◆ WORK TO COMPLETE
Return exactly, and only, the lines from the line containing "You are a computer-use agent. Image" through the final line of the records below, both included.

◆ SOURCE RECORDS
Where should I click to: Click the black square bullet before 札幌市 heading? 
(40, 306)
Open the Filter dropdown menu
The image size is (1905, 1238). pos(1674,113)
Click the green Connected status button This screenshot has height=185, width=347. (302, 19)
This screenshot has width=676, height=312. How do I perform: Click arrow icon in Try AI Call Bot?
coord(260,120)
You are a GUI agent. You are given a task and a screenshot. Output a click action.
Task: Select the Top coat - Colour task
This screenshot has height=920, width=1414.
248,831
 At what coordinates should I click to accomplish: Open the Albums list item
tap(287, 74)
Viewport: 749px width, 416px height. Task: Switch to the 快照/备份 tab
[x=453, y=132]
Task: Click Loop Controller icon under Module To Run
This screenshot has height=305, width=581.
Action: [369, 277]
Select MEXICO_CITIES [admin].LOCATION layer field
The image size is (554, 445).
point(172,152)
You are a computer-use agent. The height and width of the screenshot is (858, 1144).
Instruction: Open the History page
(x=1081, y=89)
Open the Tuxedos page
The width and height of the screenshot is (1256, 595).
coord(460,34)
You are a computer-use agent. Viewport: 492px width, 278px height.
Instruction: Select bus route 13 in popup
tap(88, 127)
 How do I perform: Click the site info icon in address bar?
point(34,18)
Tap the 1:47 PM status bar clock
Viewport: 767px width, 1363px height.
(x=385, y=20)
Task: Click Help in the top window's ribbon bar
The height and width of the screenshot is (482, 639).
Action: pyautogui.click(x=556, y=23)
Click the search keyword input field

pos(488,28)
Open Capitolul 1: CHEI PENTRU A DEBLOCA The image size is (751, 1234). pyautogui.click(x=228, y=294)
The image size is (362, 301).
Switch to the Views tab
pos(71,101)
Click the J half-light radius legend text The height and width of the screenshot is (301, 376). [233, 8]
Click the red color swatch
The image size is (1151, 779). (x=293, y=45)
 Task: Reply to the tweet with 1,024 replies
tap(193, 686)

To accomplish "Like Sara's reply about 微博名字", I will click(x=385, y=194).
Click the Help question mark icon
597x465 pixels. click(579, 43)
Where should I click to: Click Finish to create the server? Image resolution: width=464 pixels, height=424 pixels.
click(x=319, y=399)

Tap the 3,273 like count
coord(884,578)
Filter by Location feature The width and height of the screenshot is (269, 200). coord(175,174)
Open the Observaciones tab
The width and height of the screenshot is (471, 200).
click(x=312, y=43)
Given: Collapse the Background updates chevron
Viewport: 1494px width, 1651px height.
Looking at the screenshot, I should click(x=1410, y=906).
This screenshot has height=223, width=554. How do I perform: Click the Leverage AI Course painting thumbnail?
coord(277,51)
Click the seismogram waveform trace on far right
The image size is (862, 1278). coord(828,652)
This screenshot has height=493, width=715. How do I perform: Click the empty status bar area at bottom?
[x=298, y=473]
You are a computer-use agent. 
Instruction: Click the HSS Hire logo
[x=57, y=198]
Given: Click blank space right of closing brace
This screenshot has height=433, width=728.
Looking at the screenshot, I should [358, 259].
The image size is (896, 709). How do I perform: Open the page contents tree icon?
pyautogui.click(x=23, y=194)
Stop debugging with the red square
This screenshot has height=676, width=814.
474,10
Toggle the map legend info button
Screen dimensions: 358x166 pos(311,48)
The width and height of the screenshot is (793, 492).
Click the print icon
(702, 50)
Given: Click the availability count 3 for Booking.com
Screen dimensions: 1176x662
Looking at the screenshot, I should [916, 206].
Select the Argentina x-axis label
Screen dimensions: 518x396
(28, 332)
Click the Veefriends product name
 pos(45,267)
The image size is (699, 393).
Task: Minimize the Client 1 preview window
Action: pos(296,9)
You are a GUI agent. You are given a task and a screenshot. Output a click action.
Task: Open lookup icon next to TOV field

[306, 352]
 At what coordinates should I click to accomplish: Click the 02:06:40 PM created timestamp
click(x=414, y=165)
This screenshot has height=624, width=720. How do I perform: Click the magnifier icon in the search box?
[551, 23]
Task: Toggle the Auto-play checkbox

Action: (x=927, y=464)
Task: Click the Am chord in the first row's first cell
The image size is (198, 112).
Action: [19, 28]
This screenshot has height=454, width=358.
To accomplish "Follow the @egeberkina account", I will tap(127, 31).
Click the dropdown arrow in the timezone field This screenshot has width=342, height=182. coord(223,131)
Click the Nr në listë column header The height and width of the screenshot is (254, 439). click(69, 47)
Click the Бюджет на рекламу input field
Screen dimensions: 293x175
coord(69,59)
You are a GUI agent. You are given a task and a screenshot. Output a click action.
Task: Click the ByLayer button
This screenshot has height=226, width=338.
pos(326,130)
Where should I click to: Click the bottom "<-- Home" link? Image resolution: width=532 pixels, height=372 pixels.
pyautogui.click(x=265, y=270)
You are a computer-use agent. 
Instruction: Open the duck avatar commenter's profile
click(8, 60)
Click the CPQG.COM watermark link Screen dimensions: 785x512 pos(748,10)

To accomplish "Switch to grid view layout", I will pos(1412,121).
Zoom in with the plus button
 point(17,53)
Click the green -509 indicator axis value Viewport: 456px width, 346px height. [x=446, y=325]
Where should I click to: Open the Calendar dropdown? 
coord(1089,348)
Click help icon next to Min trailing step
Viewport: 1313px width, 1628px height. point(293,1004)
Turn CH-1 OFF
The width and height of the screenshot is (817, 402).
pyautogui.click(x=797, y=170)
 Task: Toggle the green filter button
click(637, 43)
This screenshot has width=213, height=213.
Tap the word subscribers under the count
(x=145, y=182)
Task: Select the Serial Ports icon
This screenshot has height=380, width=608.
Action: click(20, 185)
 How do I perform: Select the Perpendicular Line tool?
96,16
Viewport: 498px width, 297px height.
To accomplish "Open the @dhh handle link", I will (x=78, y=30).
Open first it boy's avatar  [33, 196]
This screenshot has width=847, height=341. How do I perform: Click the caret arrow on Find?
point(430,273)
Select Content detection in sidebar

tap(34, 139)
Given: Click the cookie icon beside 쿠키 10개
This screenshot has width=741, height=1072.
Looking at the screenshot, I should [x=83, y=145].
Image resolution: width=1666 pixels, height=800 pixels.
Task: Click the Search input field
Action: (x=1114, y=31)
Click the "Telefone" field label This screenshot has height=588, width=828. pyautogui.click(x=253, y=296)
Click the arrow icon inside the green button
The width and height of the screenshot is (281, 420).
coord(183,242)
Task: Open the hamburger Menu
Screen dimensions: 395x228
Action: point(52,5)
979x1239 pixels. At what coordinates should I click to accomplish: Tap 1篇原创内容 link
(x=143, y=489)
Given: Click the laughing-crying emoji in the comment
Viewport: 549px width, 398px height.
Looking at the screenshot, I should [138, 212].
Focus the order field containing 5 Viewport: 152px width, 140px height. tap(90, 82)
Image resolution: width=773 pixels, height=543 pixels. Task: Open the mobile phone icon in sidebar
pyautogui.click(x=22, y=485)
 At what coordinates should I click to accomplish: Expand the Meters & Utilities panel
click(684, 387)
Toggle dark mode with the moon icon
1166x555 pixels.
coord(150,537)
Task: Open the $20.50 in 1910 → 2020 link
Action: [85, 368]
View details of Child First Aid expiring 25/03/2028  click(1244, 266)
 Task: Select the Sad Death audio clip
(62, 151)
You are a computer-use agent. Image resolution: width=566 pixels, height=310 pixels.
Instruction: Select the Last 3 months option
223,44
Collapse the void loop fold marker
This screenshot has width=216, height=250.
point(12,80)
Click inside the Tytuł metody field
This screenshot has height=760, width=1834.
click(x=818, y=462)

◆ TASK OUTPUT
You are a computer-use agent. Image resolution: width=566 pixels, height=310 pixels.
Instruction: Select the Last 3 months option
223,44
Collapse the void loop fold marker
This screenshot has width=216, height=250.
point(12,80)
Click inside the Tytuł metody field
This screenshot has height=760, width=1834.
click(x=818, y=462)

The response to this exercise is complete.